• [INPUT]

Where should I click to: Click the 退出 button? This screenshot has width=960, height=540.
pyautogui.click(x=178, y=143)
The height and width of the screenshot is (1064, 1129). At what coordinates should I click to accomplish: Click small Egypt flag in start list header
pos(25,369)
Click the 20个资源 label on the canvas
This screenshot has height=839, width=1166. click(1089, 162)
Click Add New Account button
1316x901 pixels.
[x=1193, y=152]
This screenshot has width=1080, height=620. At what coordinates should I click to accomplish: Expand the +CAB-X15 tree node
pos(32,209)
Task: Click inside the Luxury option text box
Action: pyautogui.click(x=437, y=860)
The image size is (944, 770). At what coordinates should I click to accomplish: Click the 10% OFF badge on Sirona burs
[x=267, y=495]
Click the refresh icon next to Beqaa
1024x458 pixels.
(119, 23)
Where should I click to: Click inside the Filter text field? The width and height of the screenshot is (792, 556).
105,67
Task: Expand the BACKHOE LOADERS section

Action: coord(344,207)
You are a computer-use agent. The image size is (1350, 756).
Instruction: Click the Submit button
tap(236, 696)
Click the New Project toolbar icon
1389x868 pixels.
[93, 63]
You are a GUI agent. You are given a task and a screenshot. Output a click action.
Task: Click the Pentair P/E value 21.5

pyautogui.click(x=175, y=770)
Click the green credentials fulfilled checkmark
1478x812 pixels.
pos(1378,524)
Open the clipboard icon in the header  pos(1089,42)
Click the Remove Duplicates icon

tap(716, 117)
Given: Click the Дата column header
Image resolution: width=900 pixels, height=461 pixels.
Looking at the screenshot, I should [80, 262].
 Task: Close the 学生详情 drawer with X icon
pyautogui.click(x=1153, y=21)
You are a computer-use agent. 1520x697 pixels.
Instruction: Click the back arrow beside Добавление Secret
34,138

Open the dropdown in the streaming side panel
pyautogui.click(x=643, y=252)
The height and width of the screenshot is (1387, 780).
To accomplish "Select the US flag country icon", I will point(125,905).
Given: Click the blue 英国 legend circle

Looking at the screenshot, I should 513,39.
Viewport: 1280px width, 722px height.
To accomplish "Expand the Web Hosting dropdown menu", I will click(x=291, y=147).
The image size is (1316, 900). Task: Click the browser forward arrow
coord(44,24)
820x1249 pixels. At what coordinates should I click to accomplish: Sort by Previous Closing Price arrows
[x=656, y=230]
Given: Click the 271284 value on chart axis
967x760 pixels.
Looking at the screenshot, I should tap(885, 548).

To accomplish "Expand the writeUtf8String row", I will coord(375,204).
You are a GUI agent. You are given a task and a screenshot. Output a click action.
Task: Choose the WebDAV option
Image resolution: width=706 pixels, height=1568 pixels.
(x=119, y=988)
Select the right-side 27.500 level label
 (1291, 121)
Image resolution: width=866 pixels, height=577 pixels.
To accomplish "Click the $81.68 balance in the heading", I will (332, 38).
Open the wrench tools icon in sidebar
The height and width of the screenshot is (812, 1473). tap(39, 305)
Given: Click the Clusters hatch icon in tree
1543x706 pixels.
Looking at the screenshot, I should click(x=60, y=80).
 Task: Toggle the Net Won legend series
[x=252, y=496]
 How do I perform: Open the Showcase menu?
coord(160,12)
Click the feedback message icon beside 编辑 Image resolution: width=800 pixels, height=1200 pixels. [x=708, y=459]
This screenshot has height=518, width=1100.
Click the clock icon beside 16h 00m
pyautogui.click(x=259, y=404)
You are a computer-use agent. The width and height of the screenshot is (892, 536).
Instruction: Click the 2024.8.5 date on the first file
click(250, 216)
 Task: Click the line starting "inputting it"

• [TASK DESCRIPTION] Output all of the data in full, exactly as given.

• [YOUR SOLUTION]
Where should I click to: Click the 退出 button? This screenshot has width=960, height=540.
pyautogui.click(x=178, y=143)
The height and width of the screenshot is (1064, 1129). At what coordinates should I click to accomplish: Click small Egypt flag in start list header
pos(25,369)
Click the 20个资源 label on the canvas
This screenshot has height=839, width=1166. click(1089, 162)
Click Add New Account button
1316x901 pixels.
[x=1193, y=152]
This screenshot has width=1080, height=620. At what coordinates should I click to accomplish: Expand the +CAB-X15 tree node
pos(32,209)
Task: Click inside the Luxury option text box
Action: pyautogui.click(x=437, y=860)
The image size is (944, 770). At what coordinates should I click to accomplish: Click the 10% OFF badge on Sirona burs
[x=267, y=495]
Click the refresh icon next to Beqaa
1024x458 pixels.
(119, 23)
Where should I click to: Click inside the Filter text field? The width and height of the screenshot is (792, 556).
105,67
Task: Expand the BACKHOE LOADERS section

Action: coord(344,207)
You are a computer-use agent. The image size is (1350, 756).
Instruction: Click the Submit button
tap(236, 696)
Click the New Project toolbar icon
1389x868 pixels.
[93, 63]
You are a GUI agent. You are given a task and a screenshot. Output a click action.
Task: Click the Pentair P/E value 21.5

pyautogui.click(x=175, y=770)
Click the green credentials fulfilled checkmark
1478x812 pixels.
pos(1378,524)
Open the clipboard icon in the header  pos(1089,42)
Click the Remove Duplicates icon

tap(716, 117)
Given: Click the Дата column header
Image resolution: width=900 pixels, height=461 pixels.
Looking at the screenshot, I should [80, 262].
 Task: Close the 学生详情 drawer with X icon
pyautogui.click(x=1153, y=21)
You are a computer-use agent. 1520x697 pixels.
Instruction: Click the back arrow beside Добавление Secret
34,138

Open the dropdown in the streaming side panel
pyautogui.click(x=643, y=252)
The height and width of the screenshot is (1387, 780).
To accomplish "Select the US flag country icon", I will point(125,905).
Given: Click the blue 英国 legend circle

Looking at the screenshot, I should 513,39.
Viewport: 1280px width, 722px height.
To accomplish "Expand the Web Hosting dropdown menu", I will click(x=291, y=147).
The image size is (1316, 900). Task: Click the browser forward arrow
coord(44,24)
820x1249 pixels. At what coordinates should I click to accomplish: Sort by Previous Closing Price arrows
[x=656, y=230]
Given: Click the 271284 value on chart axis
967x760 pixels.
Looking at the screenshot, I should tap(885, 548).

To accomplish "Expand the writeUtf8String row", I will coord(375,204).
You are a GUI agent. You are given a task and a screenshot. Output a click action.
Task: Choose the WebDAV option
Image resolution: width=706 pixels, height=1568 pixels.
(x=119, y=988)
Select the right-side 27.500 level label
 (1291, 121)
Image resolution: width=866 pixels, height=577 pixels.
To accomplish "Click the $81.68 balance in the heading", I will (332, 38).
Open the wrench tools icon in sidebar
The height and width of the screenshot is (812, 1473). tap(39, 305)
Given: Click the Clusters hatch icon in tree
1543x706 pixels.
Looking at the screenshot, I should click(x=60, y=80).
 Task: Toggle the Net Won legend series
[x=252, y=496]
 How do I perform: Open the Showcase menu?
coord(160,12)
Click the feedback message icon beside 编辑 Image resolution: width=800 pixels, height=1200 pixels. [x=708, y=459]
This screenshot has height=518, width=1100.
Click the clock icon beside 16h 00m
pyautogui.click(x=259, y=404)
You are a computer-use agent. The width and height of the screenshot is (892, 536).
Instruction: Click the 2024.8.5 date on the first file
click(250, 216)
 Task: Click the line starting "inputting it"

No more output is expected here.